Baru akhir-akhir ini
rasanya ia merasakan kesulitan
finansial. Bukan, bukan, orangtua gadis itu tidak tiba-tiba jatuh miskin.
Keluargapun bukan kaya raya, tidak bisa juga dibilang miskin, biasa saja.
Walaupun orangtuanya sudah pensiun, alhamdulillah keluarga selalu berkecukupan.
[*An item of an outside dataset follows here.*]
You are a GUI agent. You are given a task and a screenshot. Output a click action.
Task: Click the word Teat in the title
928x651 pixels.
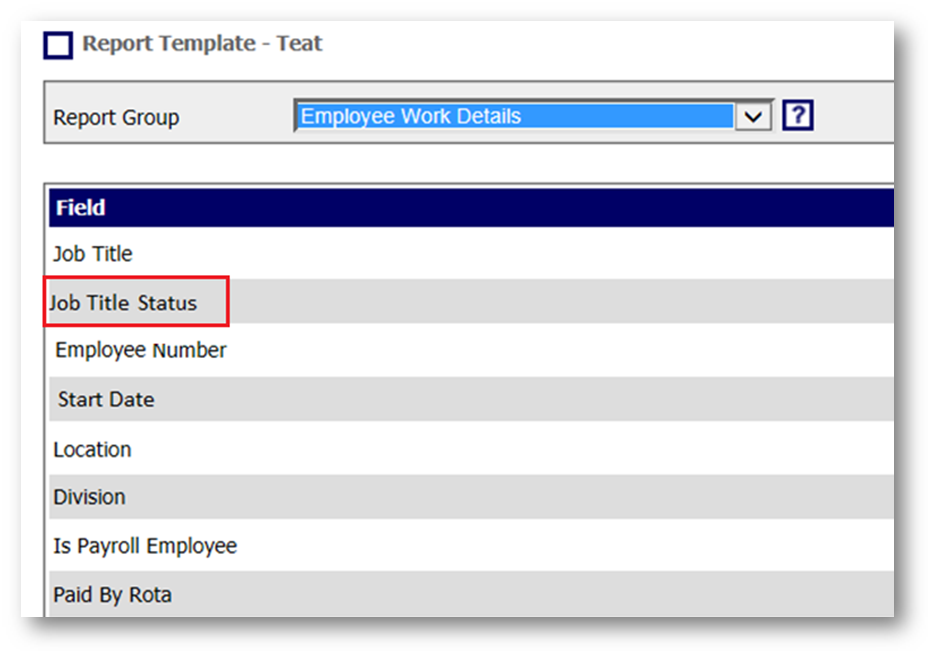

Sang gadis pun hampir selalu bisa mengatur keuangannya dalam kesempitan. Kali
ini lain, mungkin memang sedang banyak pengeluaran, tugas akhir pendidikannya
kini juga butuh biaya, dan ternyata orangtua di rumahnya juga emmang sedang
sulit biaya.
Hidup dalam zona
nyaman, Rahma, panggilan akrabnya, merasa tidak ada yang perlu diperjuangkan.
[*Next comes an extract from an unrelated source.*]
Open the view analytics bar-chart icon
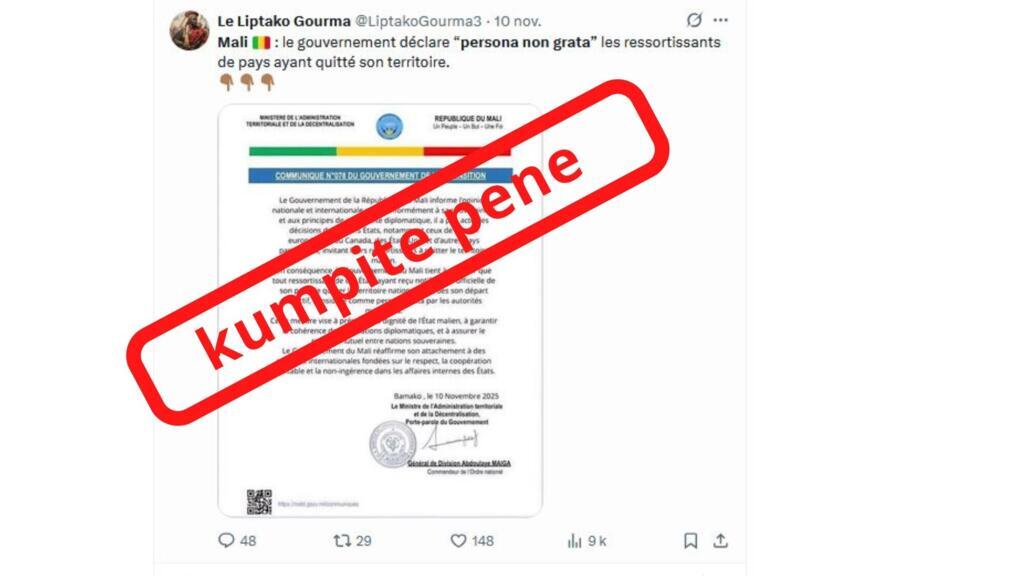 pos(574,541)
Bisa makan sehari tiga kali, kadang berlebihan bisa buat jajan atau membeli
buku untuk hobi baca-tulisnya. Selain dari orangtua, rahma juga bekerja sebagai
pengajar privat, lumayan untuk tambahan. Amal sedekahnyapun tak ada yang
istimewa, ia tak pernah secara sengaja merencanakan amalan yang satu ini.
Mendadak rahma rajin
sekali berkunjung ke mesin ATM. Saldonya tetap tak berubah.
Harapannya hanya
satu, uang beasiswa segera turun. Haha! Dari 8 semester perkuliahan, ini kali
kedua ia mengajukan beasiswa dan dapat. Tak seberapa, tapi saat ini menjadi hal
yang paling ditunggu-tunggu karena ia benar-benar tak punya uang.
****
Dalam perjalanannya,
lamunan Rahma dibuyarkan, seketika
pengamen cilik menghampirinya.
"Eh,
teteh!"ujarnya. Rahma mengenalinya, Erna namanya. S enyum mengembang
dengan mata kecilnya yang berbinar. Pengamen cilik itu sering berganti-ganti
profesi. Kadang mengamen, kadang berjualan keripik, kadang berjualan es atau
kadang hanya sekedar bermain disekitaran taman.
"Eh erna, lagi
apa disini?", tanya Rahma penasaran
"ini ingin beli
batu batere, teh! Buat mobil-mobilan adik!"
Rahma terdiam, ingat
uangnya yang kini sangat minim. Membayangkan bila sisa uangnya harus dibelikan
baterai, mungkin setelah itu hanya akan punya 3 koin seratusan.
"Yaudah sini
sama teteh aja ya, si ade mana?"
"Adek lagi di
taman. Makasih ya teh!"
Cess.. Ada kesejukan
di dadanya. Lama nian hatinya tak merasa begini. Memberi di saat sulit memang
sangat sulit, namun janji Allah tak pernah salah. Ketenangan bathin jadi
kekayaan tersendiri yang tak dapat dibayar
dengan apapun.
****
Ada yang salah
ketika ia berharap rezeki datang dari beasiswa. Selama ini ia tak pernah
benar-benar meminta pada Tuhan. Selama ini, rezeki yang datang padanya
semata-mata kebaikan Tuhan. Ketika ia tak pernah meminta, sangat mungkin ia jadi tak pernah bersyukur atas apa yang dimilikinya.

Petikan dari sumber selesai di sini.